(3) 整流用灯浮標の設置による安全性の確保
平成九年七月に東京湾中ノ瀬西側海域で発生した「ダイヤモンドグレース号」の底触・油流出事故を契機として、平成十一年二月に、より一層の船舶交通の安全を図るため、中ノ瀬西側海域に整流を目的とした灯浮標三基を設置するとともに、巡視船艇による集中指導を実施し、新しい航行経路等の周知徹底を図った。
〔海洋汚染防止関係〕
海洋汚染の発生確認の状況等
平成十年に我が国周辺海域において海上保安庁が確認した海洋汚染発生件数は六九七件であり、昭和四十八年に統計を取り始めて以来、最少の件数となった。
平成十年に確認した海洋汚染の態様は、油による汚染は三八八件で、全体の五六%を占めている。排出源は、船舶からのものが大半を占め、排出源不明のものも、発見場所や浮流状態から見て、そのほとんどが船舶からのものであると推定される。
また、船舶からの排出と確認さた二八九件の原因は、故意および取扱不注意といった人為的なものが半数以上である。
油以外のものによる汚染は二八三件で、全体の四〇%を占めている。その内訳は、廃棄物二一一件、有害液体物質四六件、工場排水等二六件となっており、その原因のほとんどが故意によるものである。
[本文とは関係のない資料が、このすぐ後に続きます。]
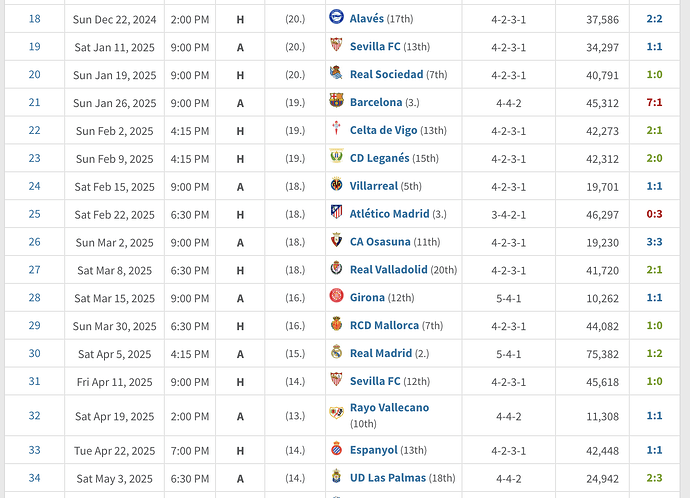Screen dimensions: 690x498
Task: Open the RCD Mallorca team link
Action: coord(384,325)
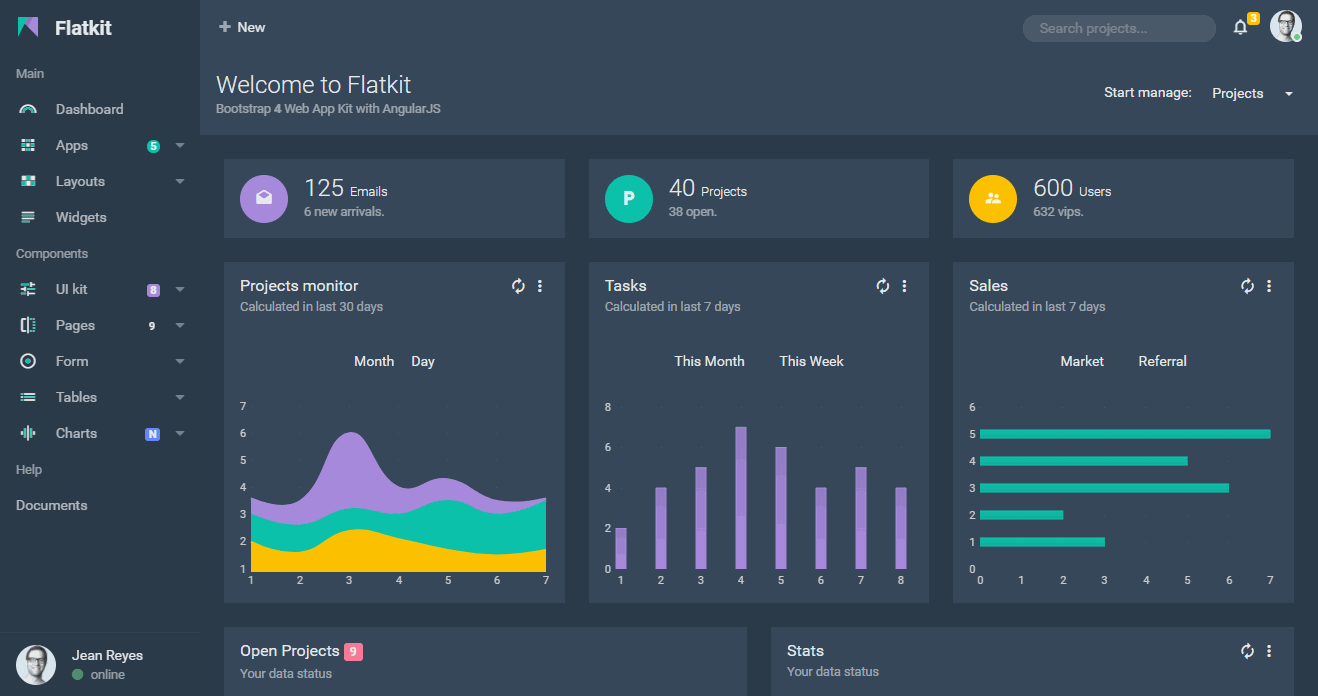Click the Flatkit logo icon
Screen dimensions: 1318x696
27,27
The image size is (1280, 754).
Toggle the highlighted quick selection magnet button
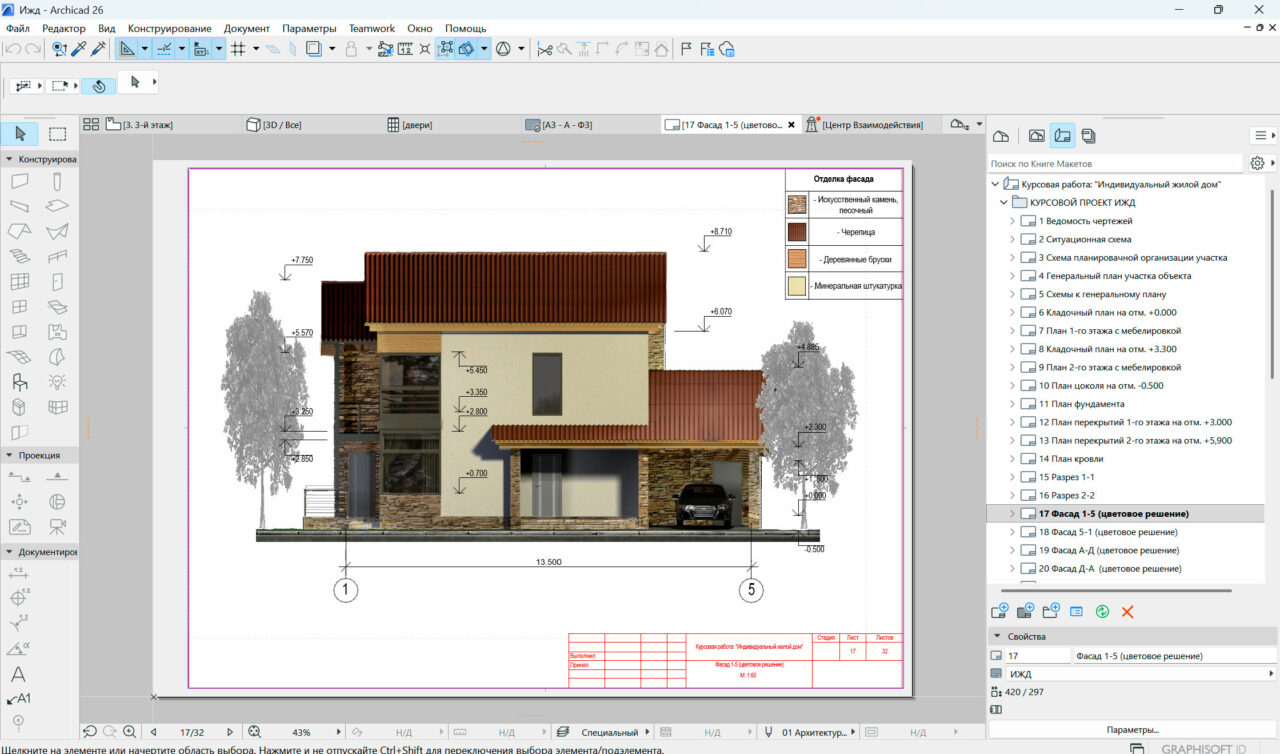coord(98,86)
赤潮は二六件で全体の四%を占めており、瀬戸内海(大阪湾を除く)、伊勢湾において多く確認されている。
海上防災と海洋環境の保全のための体制強化
平成九年一月の「ナホトカ号」、同年七月の「ダイヤモンドグレース号」等の大規模油流出事故を受け、流出油防除のための回収装置やデータベースの整備を進めた。
また、我が国周辺海域における海洋汚染の監視取締りや海洋環境の保全指導を行い、海洋環境の保全に努めている。
(1) 大型油回収装置等の整備および訓練の実施
外洋においても対応可能な大型油回収装置の整備や高粘度の油にも対応できる油回収装置等の防除資機材の整備を進めるとともに、運用訓練を実施した。
(2) 沿岸海域環境保全情報データベースの運用開始
油流出事故などの海難・事故災害発生時に必要となる情報を迅速かつ的確に提供するため、平成九年度から、油防除資機材の配備状況等の防災情報や海流等の自然情報などをデータベース化する沿岸海域環境保全情報の整備を行っている。
平成十一年四月からは沿岸海域環境保全情報のデータを油の拡散状況・漂流予測結果とともに電子画面上に表示できるシステムの運用を開始した。
今後、国および地方公共団体等が油防除措置等を行う場合に活用されることが期待できる。